### Tugas
Jawablah pertanyaan berikut berdasarkan kutipan dokumen di bawah.
(a) Sejak kapan Hamid menekuni isu politik Timur Tengah dan Israel?
(b) Menurut Hamid, lobi itu terdiri dari apa?
(c) Apa kepanjangan AIPAC?

### Kutipan Dokumen
══════════════════════════════
Hamid yang sudah menekuni isu politik Timur Tengah dan Israel sejak tahun 90-an, malam itu sangat fasih menceritakan konteks perpolitikan, baik di Timteng maupun di Amerika. Menurutnya, paper dua akademisi di atas sungguh mengagetkan. Meski isinya bukan hal baru, tetapi ketika isu tentang lobi ini telah disuarakan oleh dua universitas mainstream di Amerika, Harvad Unversity dan University of Chicago, tentu persoalan ini sudah bukan main-main lagi, dan bukan sekadar rumor.

Israel memang diakui oleh Walt dan Mearsheimer mempunyai kekuatan lobi di mata Amerika. Demikian cerita Hamid mengawali pembicaraannya. “Lobi itu sesungguhnya adalah lembaga terbuka yang terdiri dari sejumlah organisasi dan beberapa orang dari berbagai latar belakang”, jelas Hamid. “Di antara mereka ada yang politisi, wartawan, akademisi, atau perorangan yang tidak semuaya adalah pengikut Yahudi, tetapi pro dengan Yahudi.” Salah satu lembaga lobi kuat yang dikenal sangat pro Yahudi di Amerika adalah AIPAC (American Israel Public Affairs Committee). “Institusi ini merupakan satu-satunya wadah Yahudi Amerika dalam menyalurkan aspirasi politiknya”, tandas Hamid.
══════════════════════════════
### Catatan Dataset
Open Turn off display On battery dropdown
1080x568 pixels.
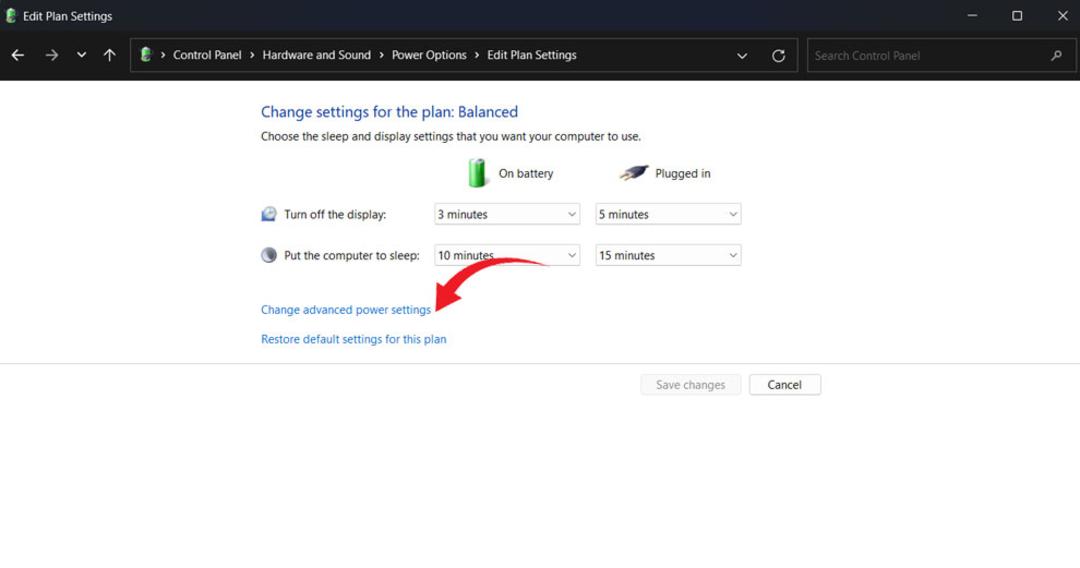(x=507, y=214)
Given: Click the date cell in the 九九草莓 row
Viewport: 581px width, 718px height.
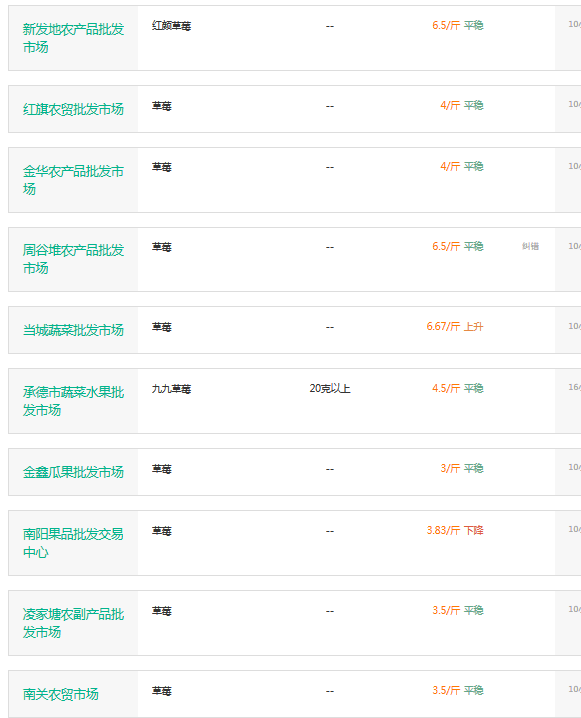Looking at the screenshot, I should (574, 387).
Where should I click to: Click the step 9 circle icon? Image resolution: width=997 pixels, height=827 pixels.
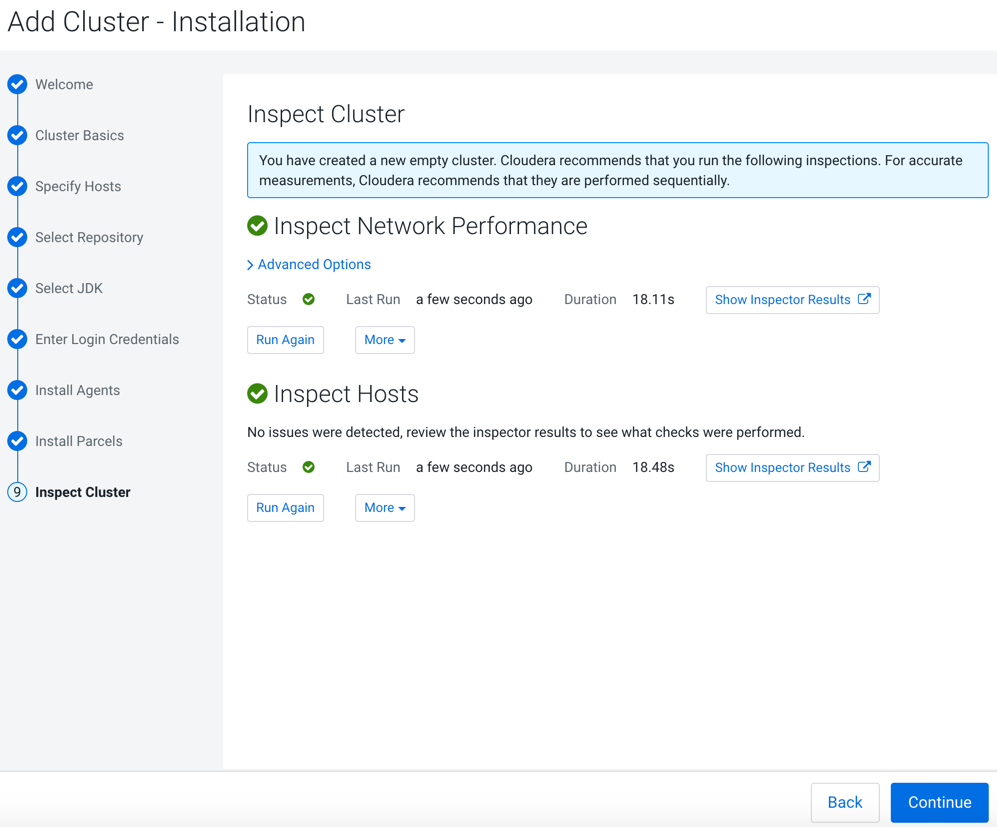(17, 492)
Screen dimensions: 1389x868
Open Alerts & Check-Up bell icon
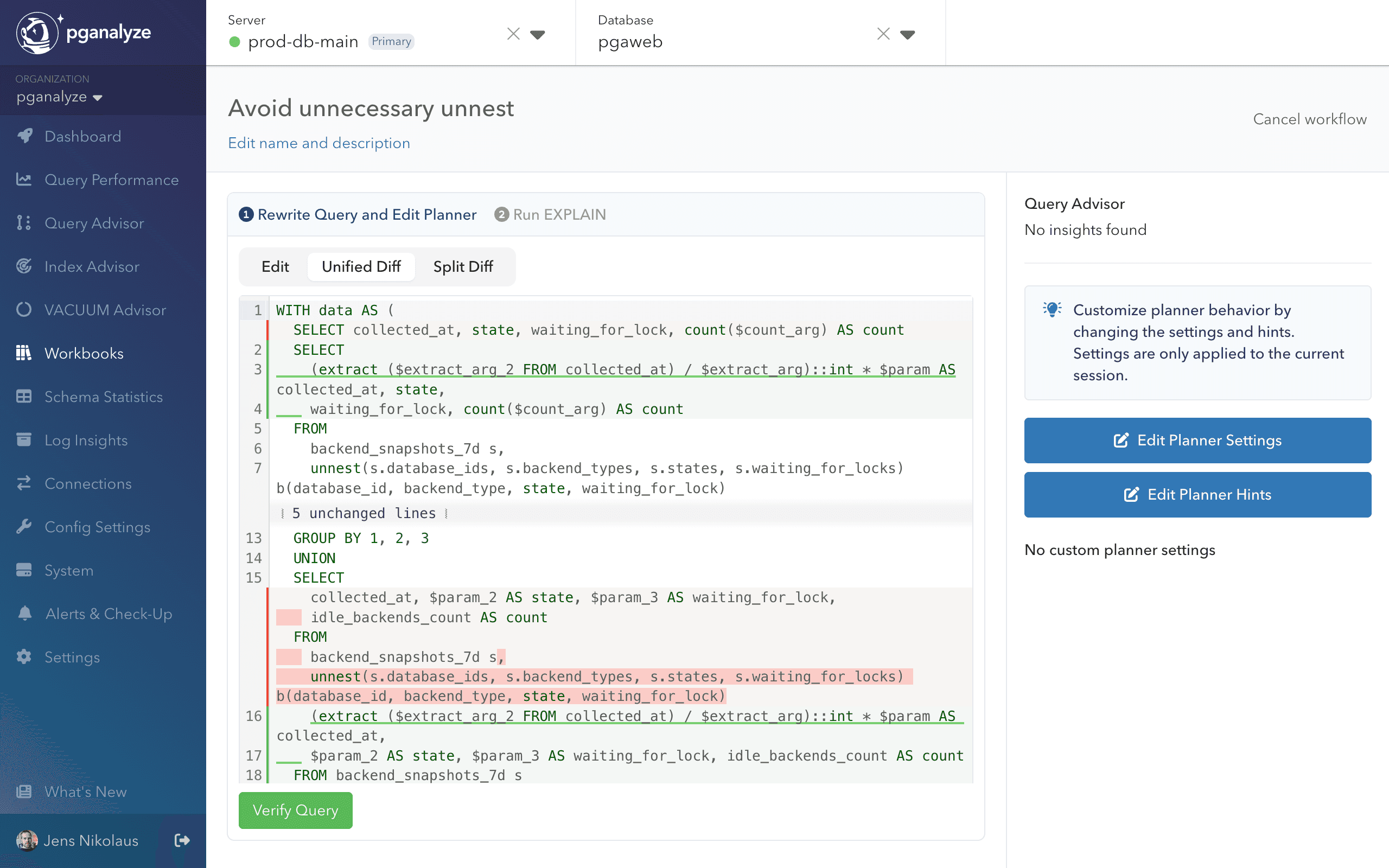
══════════════════════════════
### Pembahasan Soal
(a) Sejak tahun 90-an.
(b) Sejumlah organisasi dan beberapa orang dari berbagai latar belakang.
(c) American Israel Public Affairs Committee.